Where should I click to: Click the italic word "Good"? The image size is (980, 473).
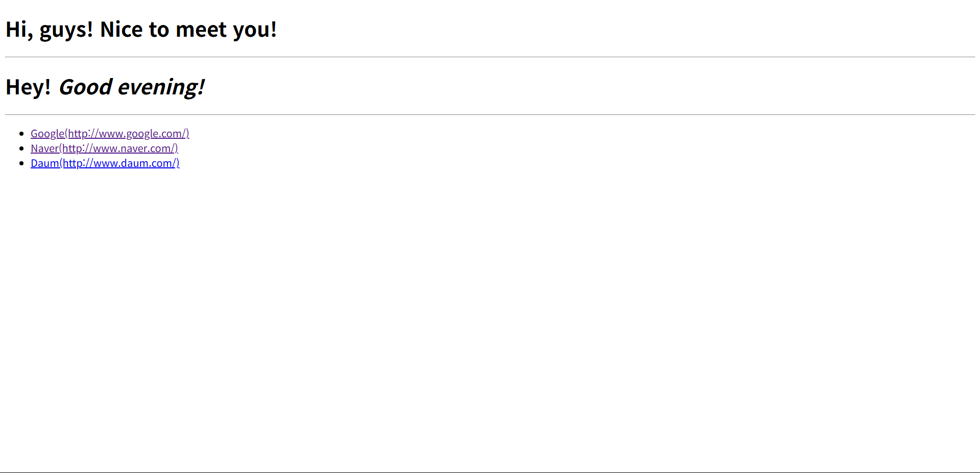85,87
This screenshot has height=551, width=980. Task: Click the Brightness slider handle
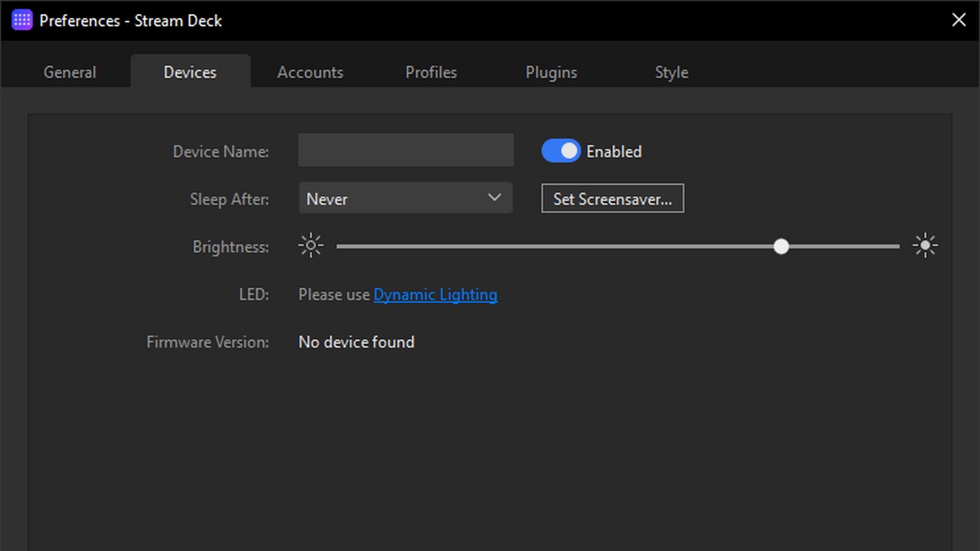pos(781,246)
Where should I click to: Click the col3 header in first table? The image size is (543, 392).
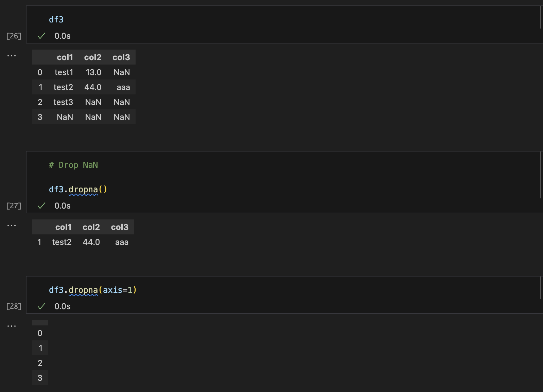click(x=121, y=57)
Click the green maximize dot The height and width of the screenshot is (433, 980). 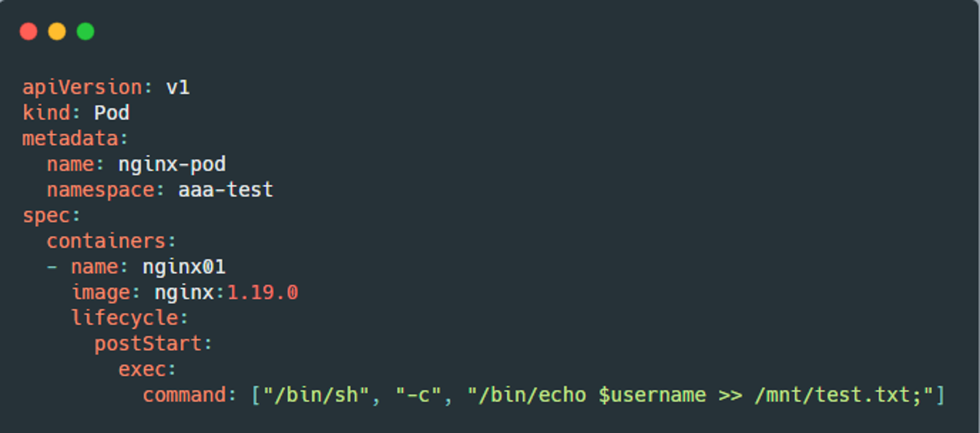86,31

####

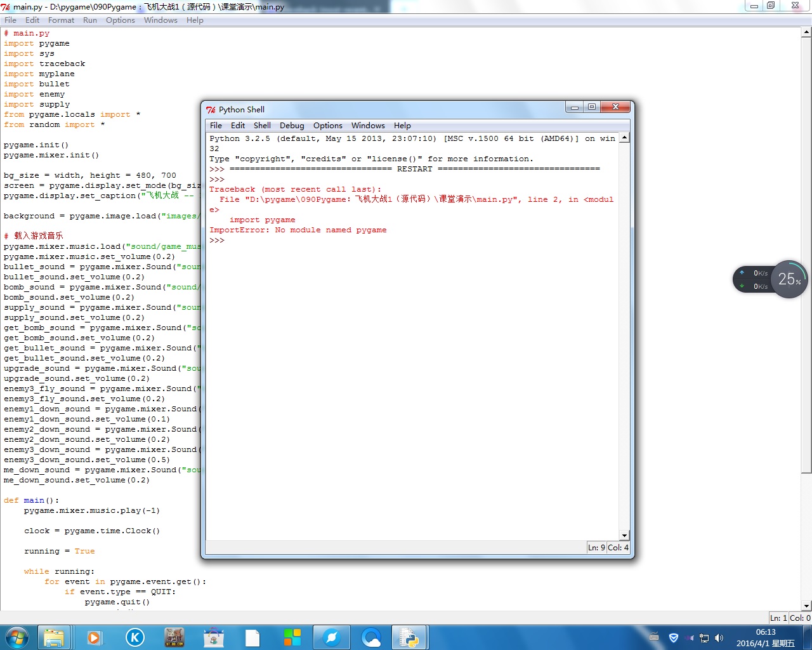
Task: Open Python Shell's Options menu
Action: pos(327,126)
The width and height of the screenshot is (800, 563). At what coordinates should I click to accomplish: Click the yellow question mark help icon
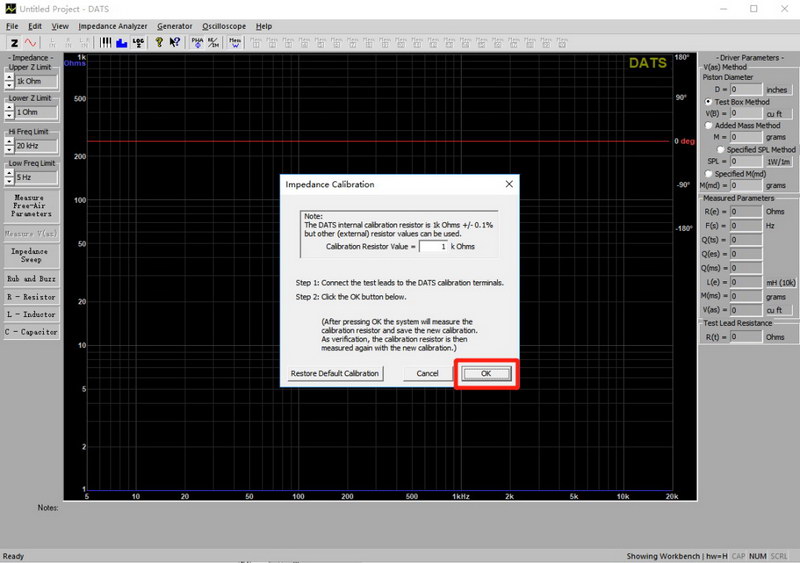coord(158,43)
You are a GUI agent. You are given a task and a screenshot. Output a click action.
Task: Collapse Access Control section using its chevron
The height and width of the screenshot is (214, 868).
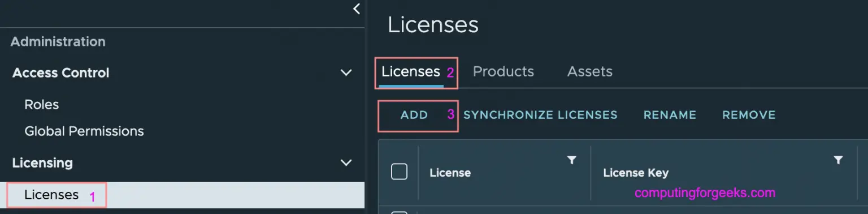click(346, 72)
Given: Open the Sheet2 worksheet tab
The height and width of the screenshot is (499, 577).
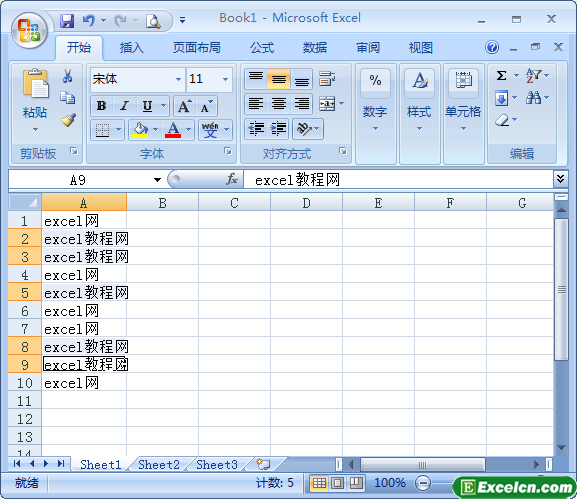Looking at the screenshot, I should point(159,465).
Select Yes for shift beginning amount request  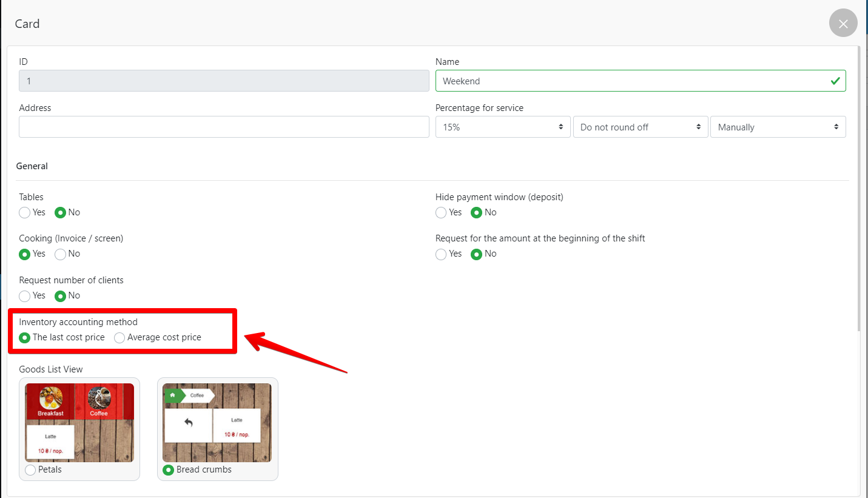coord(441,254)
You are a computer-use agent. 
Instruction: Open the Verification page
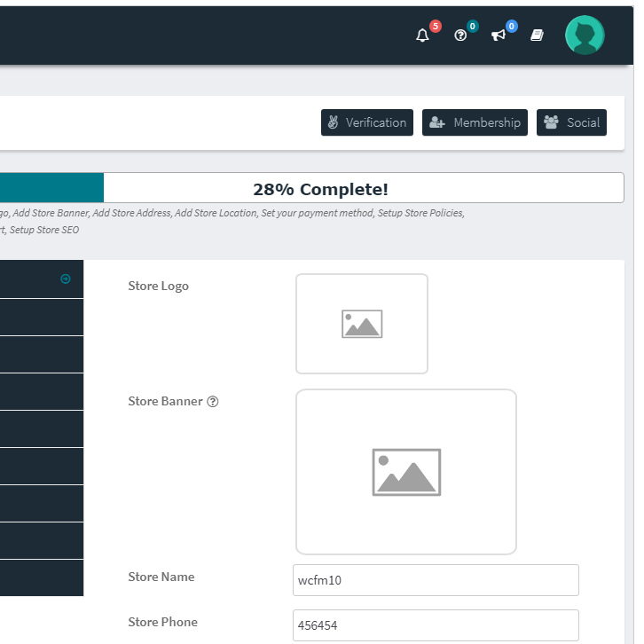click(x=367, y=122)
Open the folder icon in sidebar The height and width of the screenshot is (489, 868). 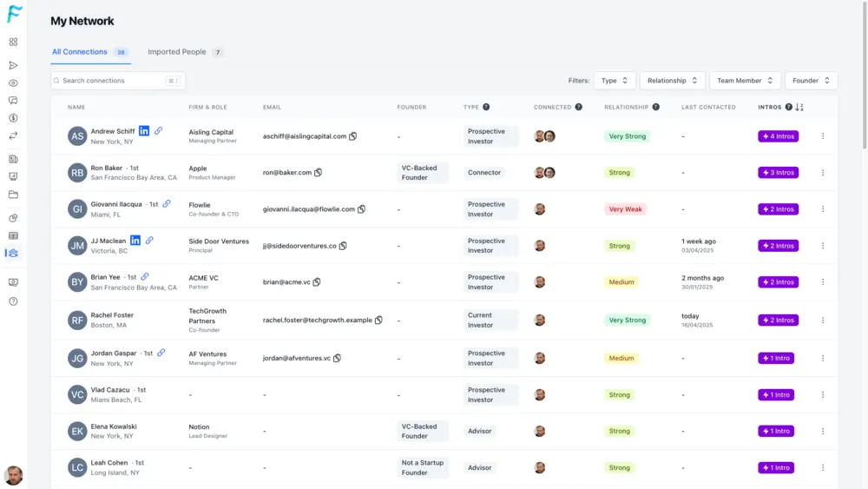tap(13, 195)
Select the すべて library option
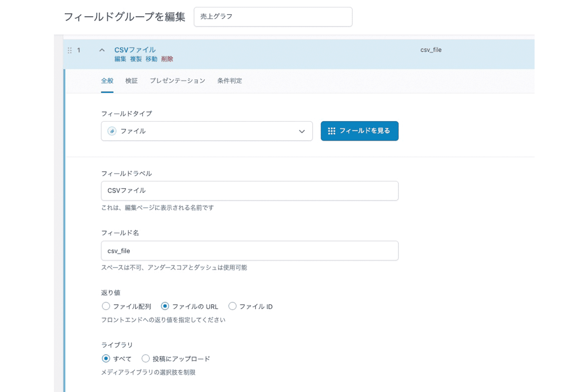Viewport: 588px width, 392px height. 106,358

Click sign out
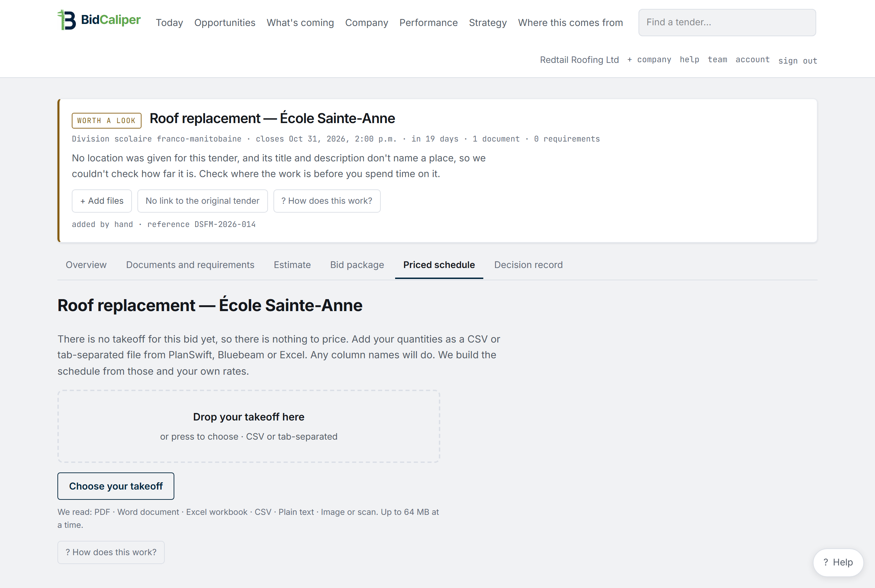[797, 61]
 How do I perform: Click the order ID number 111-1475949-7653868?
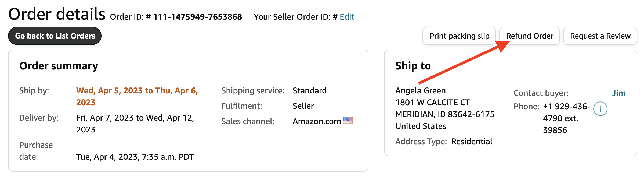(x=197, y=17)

####

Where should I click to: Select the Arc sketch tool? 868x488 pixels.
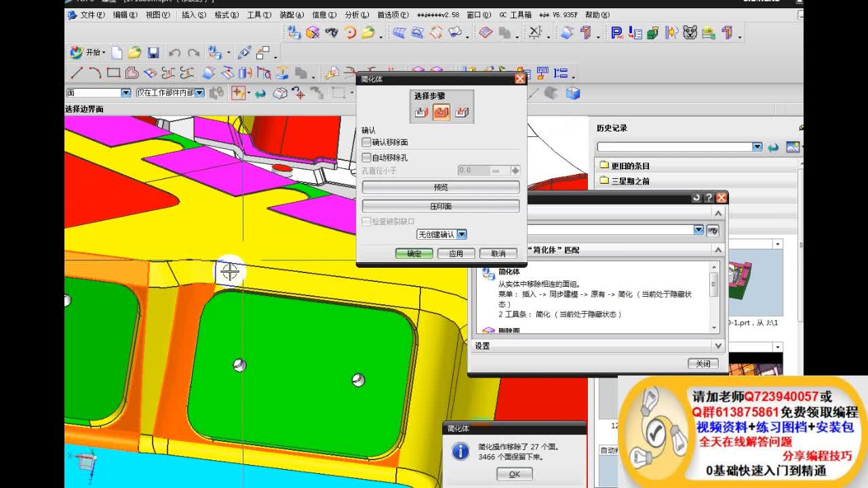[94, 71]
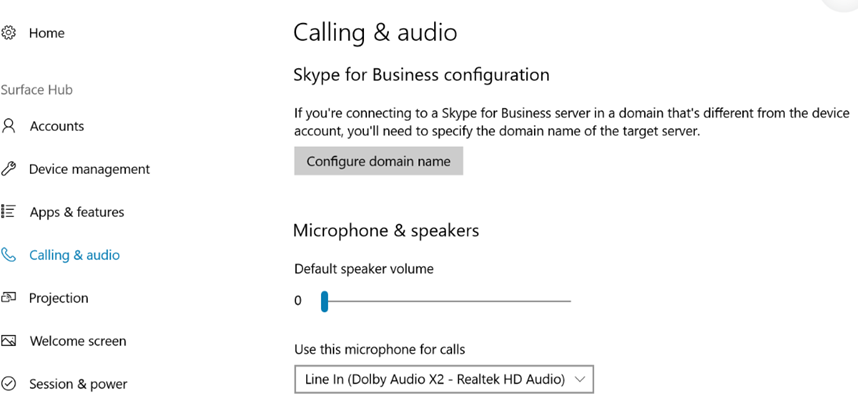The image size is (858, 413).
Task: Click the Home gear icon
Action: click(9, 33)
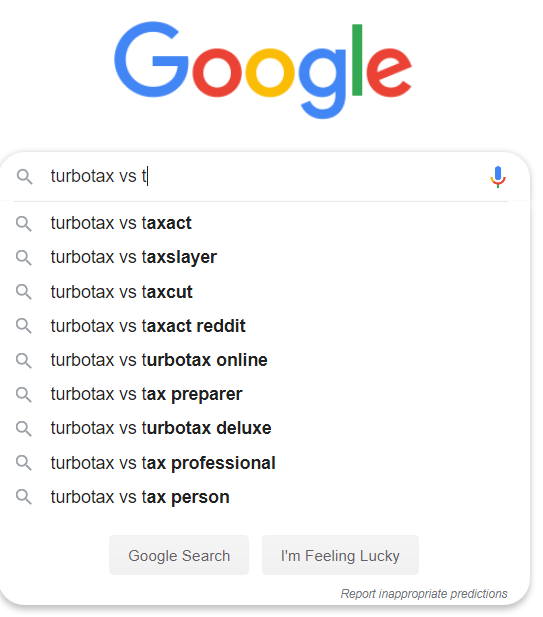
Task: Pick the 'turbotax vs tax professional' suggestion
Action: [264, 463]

####

- **GOAL OF THE EXERCISE**
Every line containing the word "agent" must be copied from the material above.

- **FINISHED TASK**
You are a GUI agent. You are given a task and a screenshot. Output a click action.
You are a computer-use agent. 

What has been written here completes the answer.